Участие Лавуазье в Откупе финансировало его важную научную работу. Но оно же, как оказалось, стало причиной его конца: он попался на глаза революционерам, свергнувшим французскую монархию. Во все времена и всюду сборщикам налогов рады примерно так же, как чахоточному больному с тяжким кашлем. Но откупщиков ненавидели особенно люто, поскольку многие налоги, в сборе которых их обвиняли, народ, в особенности – бедняки, считал неразумными и несправедливыми.
Сам Лавуазье, согласно любым источникам, выполнял свои обязанности честно и справедливо, однако Французская революция не славилась разборчивостью. А Лавуазье дал им массу поводов для нелюбви.
Наибольшая его провинность – мощная каменная стена, строительство которой он предложил, и она обошлась в несколько сот миллионов долларов в нынешних деньгах. Войти в город и покинуть его можно было лишь через ворота в этой стене, а их стерегли вооруженные стражники, ведшие учет всего товара, проходившего через ворота, и записи, по которым потом пересчитывались налоги. Таким образом Лавуазье привнес свою склонность к дотошным замерам из лаборатории в налоговое дело – к неудовольствию публики.
С началом Революции в 1789 году стена откупщиков первой приняла на себя удар повстанцев. Лавуазье вместе с другими откупщиками арестовали в 1793-м, в Эпоху Террора, и приговорили к смерти. Он попросил отсрочки своей казни – чтобы успеть довести исследования до конца. Судья якобы сказал ему: «Республике не нужны ученые»[250]. Может, и не нужны, однако химии – еще как, и, к счастью, за свои пятьдесят лет жизни Лавуазье все же успел преобразить эту дисциплину.

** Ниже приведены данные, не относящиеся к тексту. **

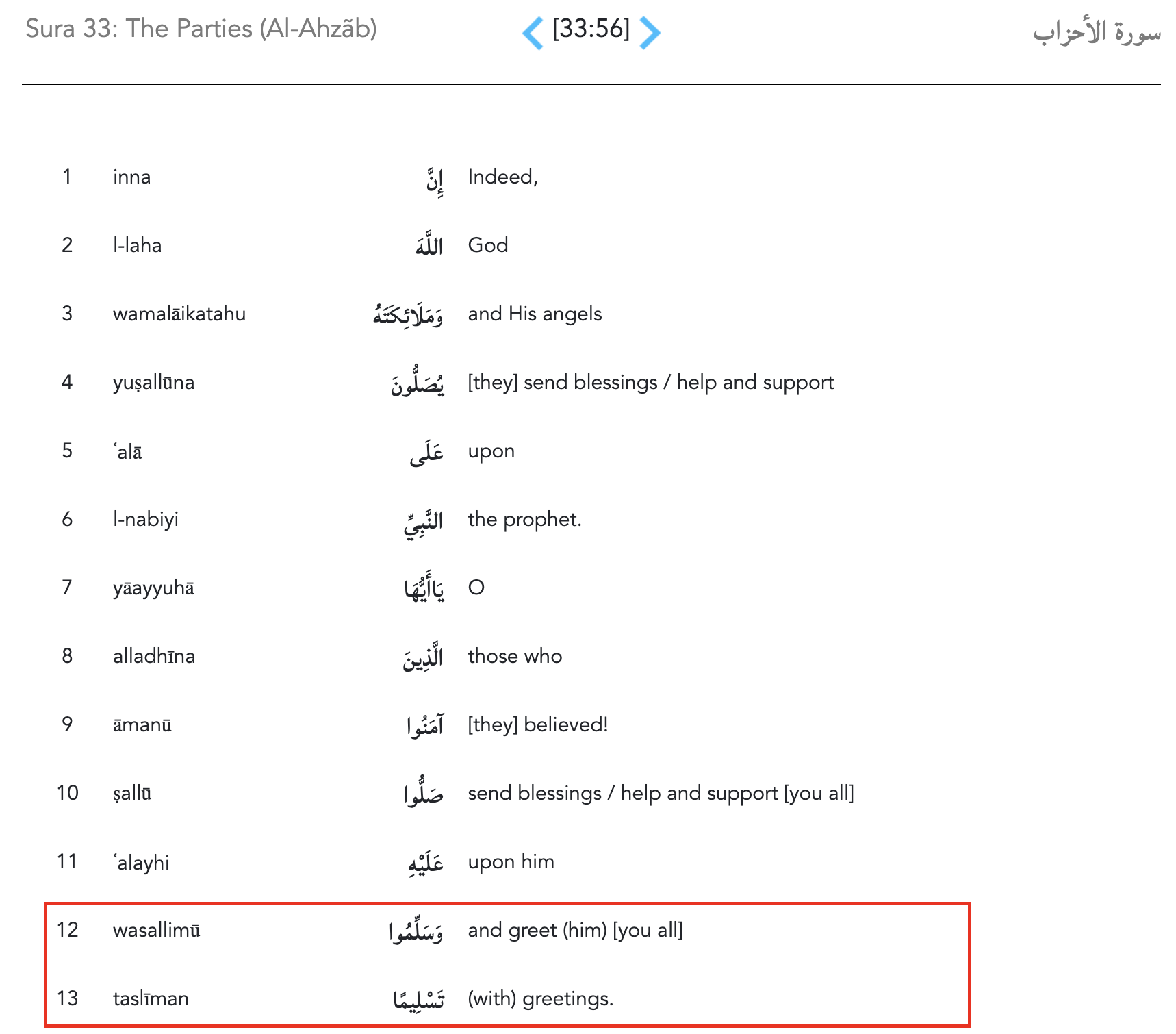This screenshot has height=1034, width=1176.
Task: Click the [33:56] verse reference
Action: point(591,29)
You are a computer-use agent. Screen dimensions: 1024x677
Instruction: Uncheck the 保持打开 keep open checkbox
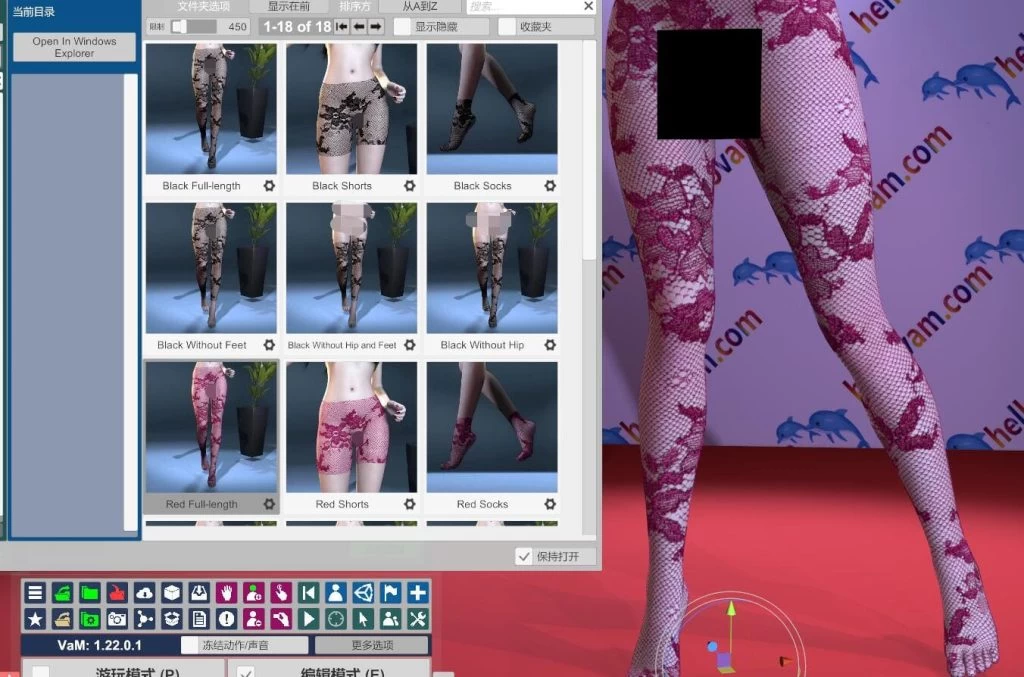tap(524, 557)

Ко времени казни Лавуазье идентифицировал тридцать пять простых веществ. Ошибся лишь в десяти из них. Он создал стандартную систему именования сложных веществ в соответствии с простыми, входящими в их состав, и так заменил путаный и невнятный язык химии, существовавший до него. Я много говорил о важности математики как языка физики, но дисциплинированный язык столь же важен и в химии. До Лавуазье, к примеру, одно и то же вещество носило два разных имени – окалина гидраргирума и окалина быстрого серебра. В терминологии Лавуазье это вещество стало окисью ртути.